Population falling in half of the countries in the world
The world’s largest country in terms of surface area is Russia—this is why in the Land Index it gained 12.75 points (in early 1990s, it was even bigger than now). China is the second-largest country (7.31 points), US third (7.12) and Canada fourth (7.08). Trailing them are Brazil, Australia, India, Argentina and Kazakhstan. Poland is in the 67th place in terms of its land mass. The smallest countries are Malta, Barbados, Antigua and Barbados, Micronesia and Singapore and other city-states, such as Hong Kong.
Land Index, 1991-2016
The European Union treated as a whole would have been the seventh largest country in the world with 3.22 points. Interestingly, thanks to subsequent expansion and free additions of additional countries its size continues to grow. In the last 25 years, the EU’s land mass grew by 1.4 points. However, as a result of Great Britain’s departure from the EU, the land indicator will soon fall, along with the population indicator.
Russia, over the last quarter century, grew in size by taking over Crimea. But unlike the expansion of the EU that was based on its political and cultural attractiveness, the expansion of Russia’s landmass was based on military aggression and hybrid war activities against Ukraine.
Another equally important factor of geostrategic importance is demography. Certainly, the number of residents is the most important factor in measuring the state power in this aspect, but their age is increasingly important, along with the number of people who can be professionally active or, in an extreme case, engaged in defending the country.
In China, the value of this index is the highest—17.2 points.

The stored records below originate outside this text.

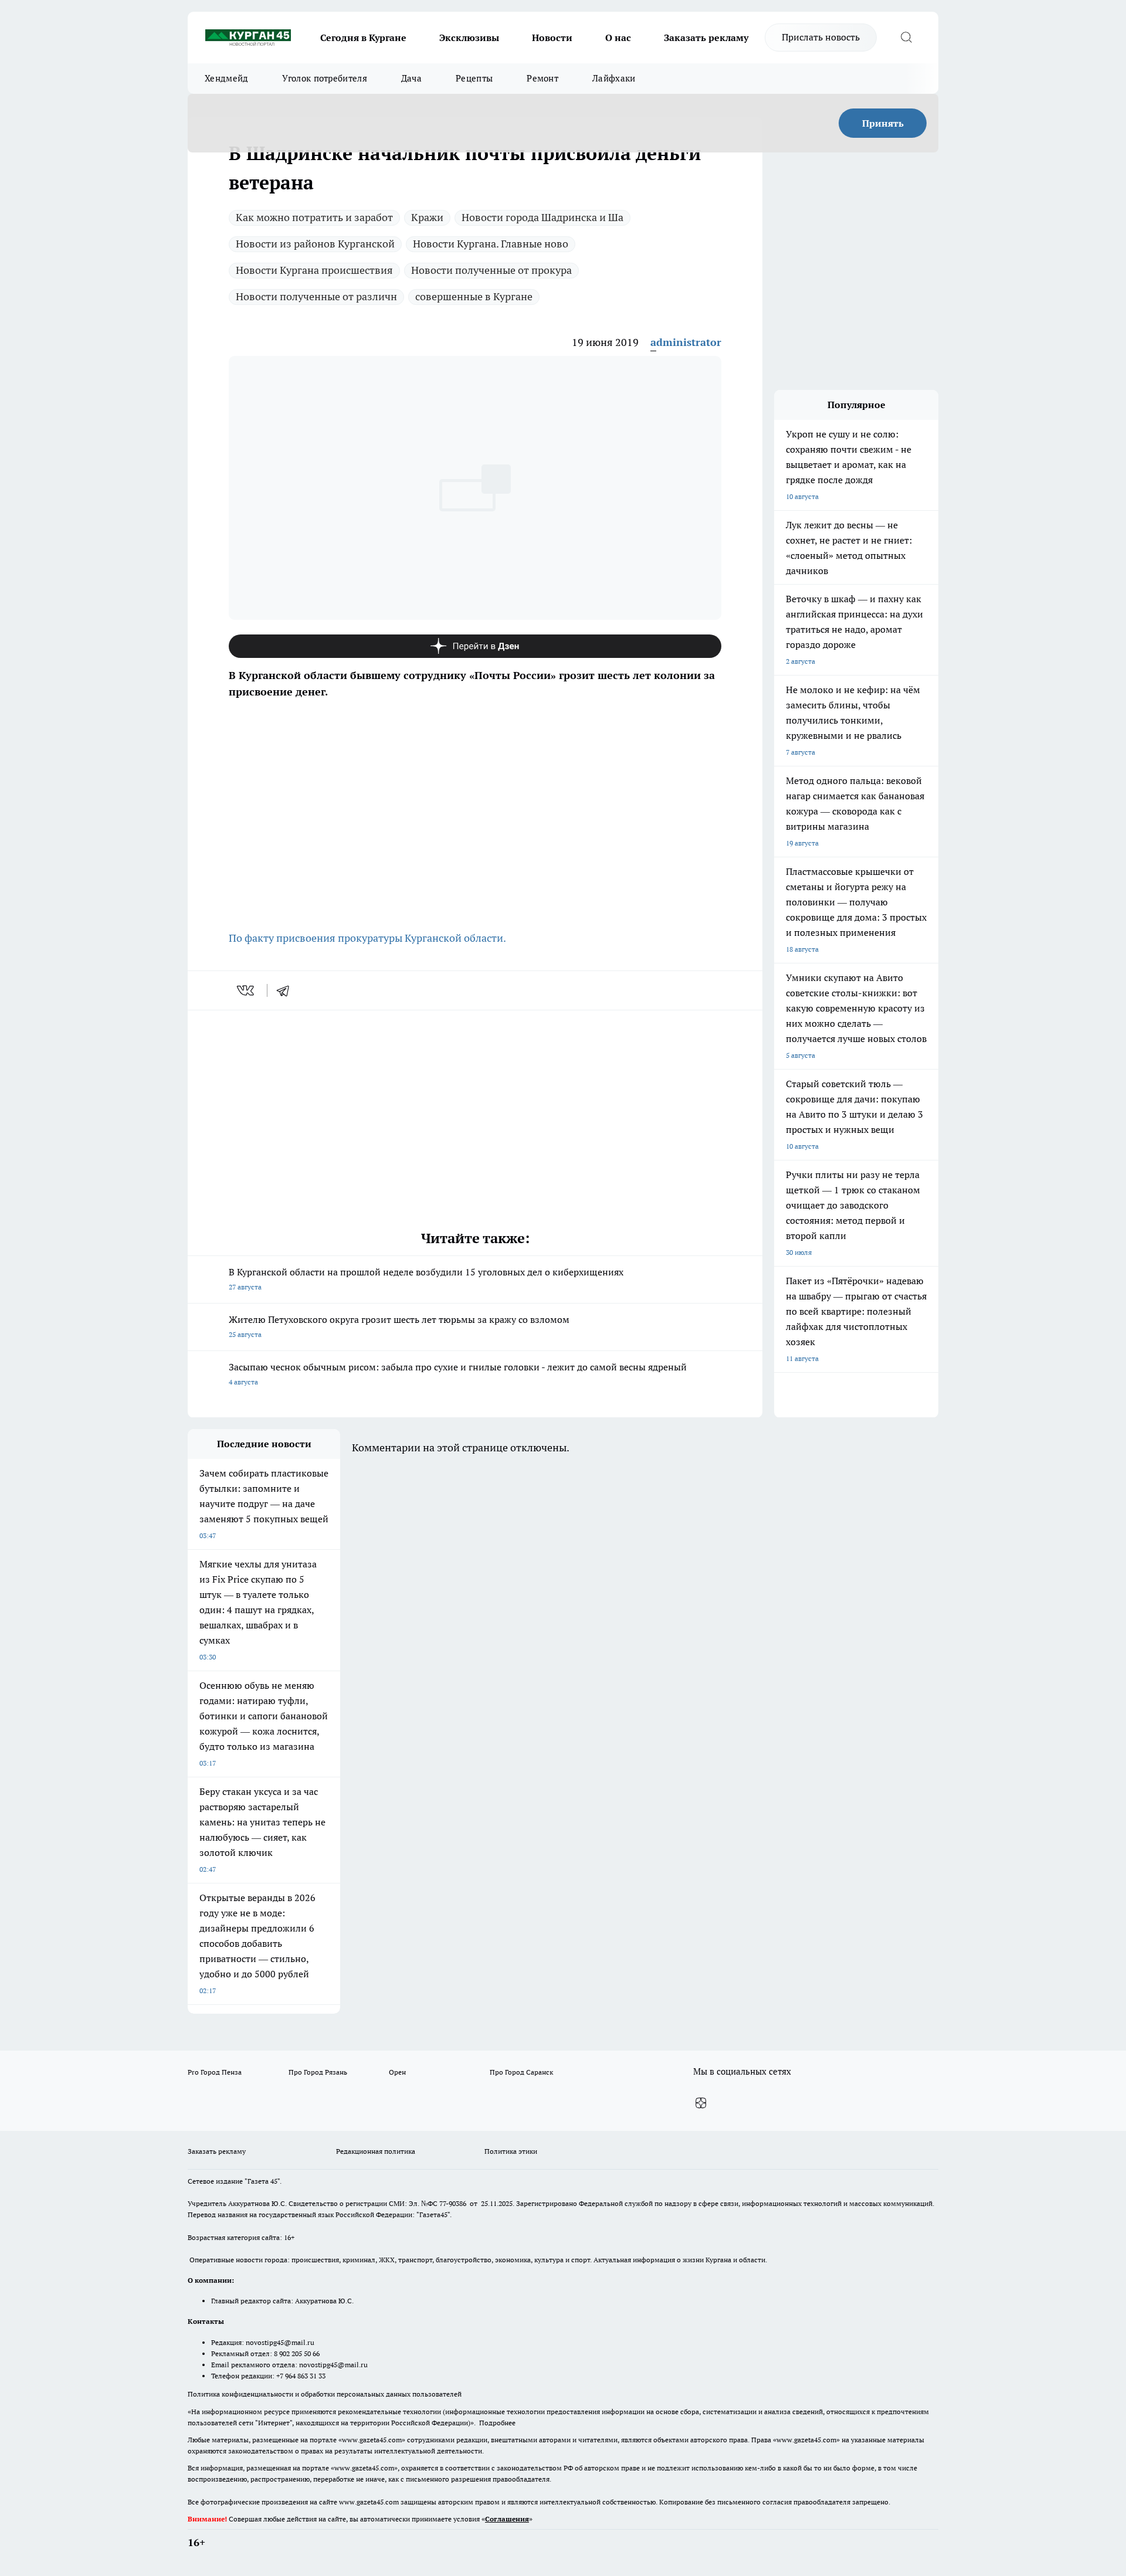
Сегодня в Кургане (363, 37)
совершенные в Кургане (474, 296)
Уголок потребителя (324, 78)
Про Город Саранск (521, 2072)
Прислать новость (821, 37)
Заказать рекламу (706, 37)
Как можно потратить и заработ (314, 217)
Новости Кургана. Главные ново (490, 243)
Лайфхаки (613, 78)
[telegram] (287, 990)
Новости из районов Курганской (315, 243)
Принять (883, 123)
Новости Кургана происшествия (314, 270)
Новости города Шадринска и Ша (542, 217)
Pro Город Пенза (215, 2072)
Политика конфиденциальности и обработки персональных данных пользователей (325, 2394)
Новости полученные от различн (316, 296)
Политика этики (510, 2151)
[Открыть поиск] (906, 37)
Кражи (427, 217)
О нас (618, 37)
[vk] (246, 990)
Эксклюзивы (469, 37)
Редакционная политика (375, 2151)
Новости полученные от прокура (491, 270)
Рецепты (474, 78)
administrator (685, 342)
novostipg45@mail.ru (280, 2342)
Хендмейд (226, 78)
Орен (397, 2072)
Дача (411, 78)
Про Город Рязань (318, 2072)
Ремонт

It is followed by India (16.26 points), and much lower in the ranking we find the US (4.08 points) and Indonesia (3.22 points). Poland is not among the top 30, while Ukraine holds the 25th spot. Our country is in the 42nd place. There are no surprises in the tail end: we find here the tiny populations of Malta, Micronesia, Montenegro, Bhutan and Cyprus.
Population Index, 1991-2016
The EU treated as one has one tenth of the global population—the index of human resources for the EU holds 9.63 points. The indicator has been growing thanks to the EU’s subsequent expansions.
Unlike the small changes in country sizes, in 1991-2016 significant demographic changes can be seen. In 36 per cent of the countries in that timeframe experienced a fall in the human resources index. The ones that aged the most and saw the biggest drops in population were: China (down 2.5 points), Russia (0.74 points), Japan (0.43 points), Ukraine and Germany (0.33 points each), US (0.32 points) and Great Britain (0.18). The biggest population improvements were posted by: India (by 1.18 points), Nigeria (0.59 points) and Pakistan (0.46 points).
Japan has the largest indicator of demographic burden (the number of people 65+ compared to the population of productive age 18-49 years old). For every 100 people, there are 43 elderly residents. In Italy, which holds the No. 2 spot in the world there are 35, in Greece and Finland 33 and 32 in Germany in the fifth spot. Poland in ranked quite high in the ranking of ageing countries at No. 32 with 22 people. Surprisingly, Russia is further down in the 42nd place because many people do not live long enough to be considered elderly.
The countries with the smallest demographic problem in the world are: Afghanistan, Gambia, Saudi Arabia, Kuwait, Qatar, United Arab Emirates, Tajikistan and Yemen. The least demographically burdened country in Europe is Turkey (69th place), followed by Moldavia (62), Albania (50), and Slovakia (45).